Do or do not. There is no try. More Zombie Words

I’ll try and begin to…ah, see how easy it is? This week’s zombies, neatly corralled in five words. The “tried to”/“began to” habit is another instance of distance words that push readers away from your story.

If you’re looking for an inspirational truism in the vein of “just write something, it doesn’t matter how good it is”, I am happy to disappoint.1My tip for stuck writers is to imagine you’re a clueless young local newspaper reporter, barraged with obscenities by a tobacco-stained alcoholic news editor as the print deadline ticks closer.
Then imagine the diatribe will start again when he’s read the crap you sent over. You’ll soon fill pages with words that you’re not ashamed to read back.
If you’re here for tips on double-tapping zombie words, please take a seat. We dealt with “could” in the previous episode.

“Try” and “begin” have a place in conversational dialogue. People use them frequently, but in descriptive prose they do little more than bulk up the word count. You might feel that they make your writing more accurate, but there are better ways to achieve this goal.

The begin fallacy

It’s not unreasonable to argue that events have a beginning, middle and end. “Begin” becomes a problem when it’s used to show the start of an ongoing process, instead of describing each stage.

If it began to happen, it happened.

THIS IS BAD:

The zombies began to pour through the opening.

Tell your reader what happened.

THIS IS BETTER:

The zombies poured through the opening.

Show your reader how it began.

THIS IS BETTER STILL:

The first zombie broke through the fence. It splintered apart and the horde poured in.

Yep, it’s an example of the classic writers’ rule: show-don’t-tell.

“Begin” can also be used inaccurately, to describe processes that don’t have a beginning.

It’s got to begin somewhere

THIS IS BAD:

He began to swallow a mouthful of pie but then spat it out at the rank taste of the meat.

Where did it begin?

THIS IS BETTER:

He chewed a mouthful of pie and the rank meat taste flooded his mouth. He spat it out.

The problem here is that swallowing is usually a one-way action. By the time you swallow something, it’s too late to spit it out. You’ll be gagging, retching and vomiting to get that rank meat back up. Think about the action, imagine the experience and describe that.

Try harder

“Try” is a more complex case, where you can trip over it in at least two ways.

We rarely use “try” in conversation, unless we’re going to tell someone that we failed, to soften the disappointment.

In prose, “try” is a shortcut that short-changes your reader. They’re here for the failures your protagonist endures in their struggle, or on the road to their ultimate defeat. Even Sisyphus gets his rock to the top of the mountain.
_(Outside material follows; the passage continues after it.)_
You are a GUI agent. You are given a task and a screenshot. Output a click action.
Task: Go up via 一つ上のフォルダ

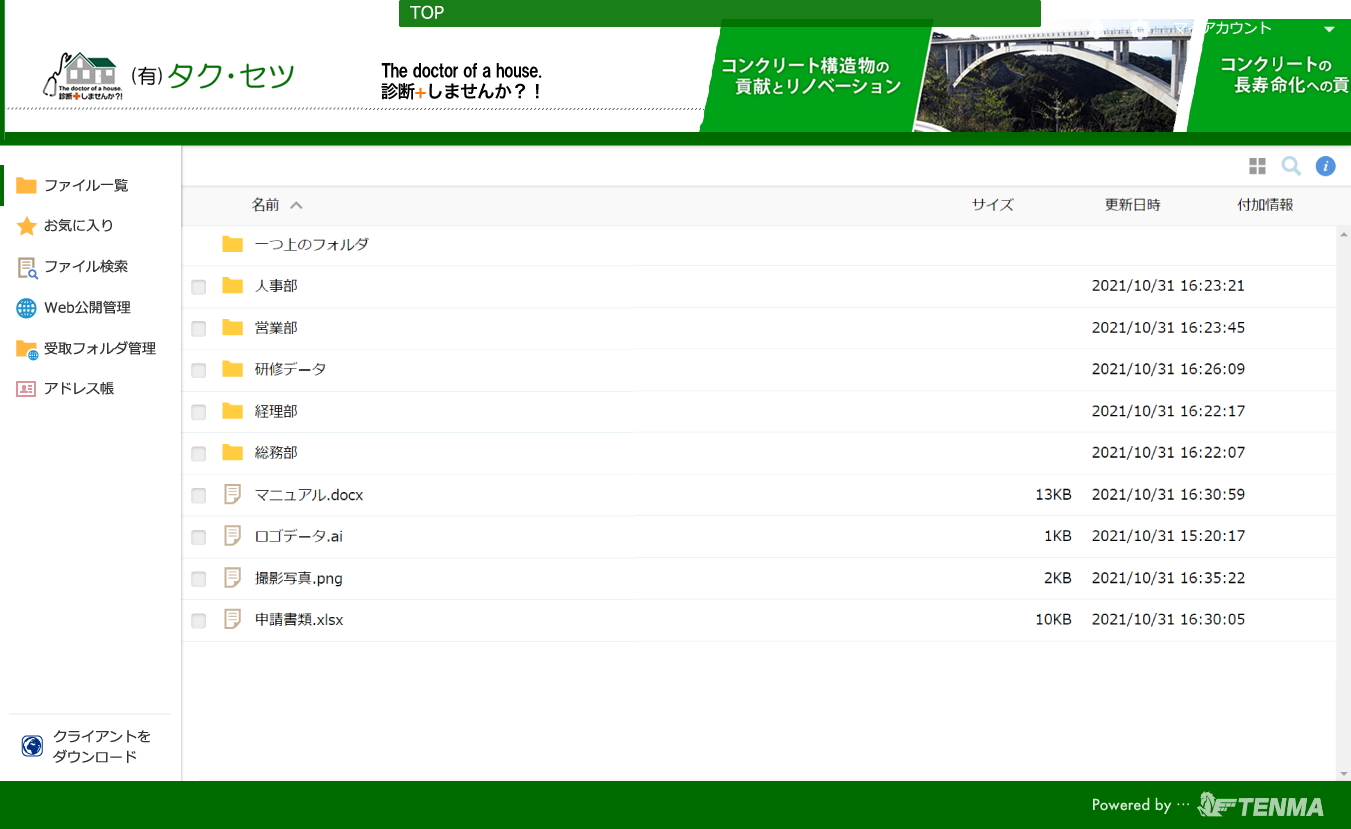click(311, 244)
If you tried, then you did something.

THIS IS BAD:

I tried to write another blog post about zombie words, but I couldn’t think of any more.

There is no try. There is only do.

THIS IS BETTER:

I knew that more zombie words lurked in my draft, waiting to gnaw on the interest of unsuspecting readers. The blinking cursor mocked my failure.

From a reader’s point of view, the best option here is to describe the failure. You could use the rule of three to describe repeated failures before I stumbled upon a Facebook post inspired me to look at “begin” and “try”.

The second failure mode for “try” is also when it’s inaccurate. That’s typically when someone tries to do something and they succeed, or a group is having mixed success.

If you tried, you failed

THIS IS BAD:

The zombies tried to grab at anything living.

Doing does not imply success

THIS IS BETTER:

The zombies grabbed at anything living.

In the second example, it’s not clear that the zombies grabbed everyone. There’s room to describe their attempts and failures, but the action is immediate.

When is it OK to use “try” and “begin”?

Beyond the conversational exception, some zombies are acceptable in a first draft. Maybe you’re on a writing sprint and you want to get a lot of story onto the page. Maybe you’re focused on dialogue or world-building, and the action is a skeleton that you’ll flesh out later.

Make a note (using comments in Word or Scrivener), or search your text when you revise your draft. Scrivener can search for regular expressions — zombies and other bad writing habits. It takes some patience to learn, but it’s extremely powerful.

This is a golden opportunity to turn zombies into heroes.

Endnote: My thanks to the writer of a Facebook comment which inspired this post. I should have noted your name and the post it was attached to.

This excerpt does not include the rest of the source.